Novel Predicted B-Cell Epitopes of PSMA for Development of Prostate Cancer Vaccine


Prostate cancer is one of the most common cancers around the world. Vaccines are a new hope for prevention of this cancer. In the case of prostate cancer, PSMA is considered as a target for vaccine development. Here, the initial data from the computational analysis of this specific antigen of the prostate membrane to find potential B-cell epitopes are described using a new bioinformatic tools. Based on the results, 673RHVIYAPSSHNKYAGE25 is the peptide with best binding affinity. These data may be useful for the effective vaccines development.

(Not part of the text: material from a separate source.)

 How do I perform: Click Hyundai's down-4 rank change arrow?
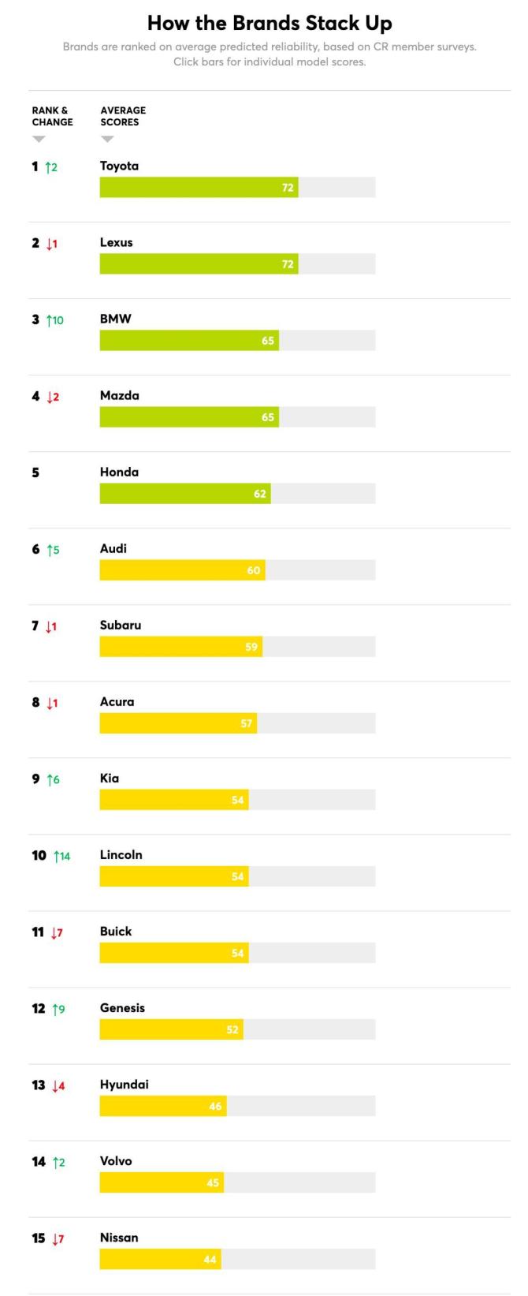coord(58,1085)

Prostate is a small gland located below the men's bladder and helps sperm production. Testosterone hormones regulate the function of the prostate gland (Gathirua-Mwangi and Zhang 2014). Prostate cancer is the most common cancer among men; about one in six man (16%) (Jemal et al. 2005). Prostate cancer in the populations of Africa and Asia has the highest and lowest incidence rates, respectively (Steinberg et al. 1990). Researchers believe that the incidence of prostate cancer is related to hormonal factors. For example, the conversion of testosterone to dihydrotestosterone is known as an important factor in the progression of this disease (Parsons et al. 2005). Development of prostate cancer is associated with several factors including age, diet, heredity, race and the environment factor (Karan et al. 2008). The most important factor in developing prostate cancer among these factors is the rise in age (De Marzo 2008). The most common symptoms of prostate cancer are frequent and difficult urination, impotence in the urination, intermittent and poorly flowed urine, blood in the urine and seminal outflow with pain are main symptoms (Arrighi et al. 1990).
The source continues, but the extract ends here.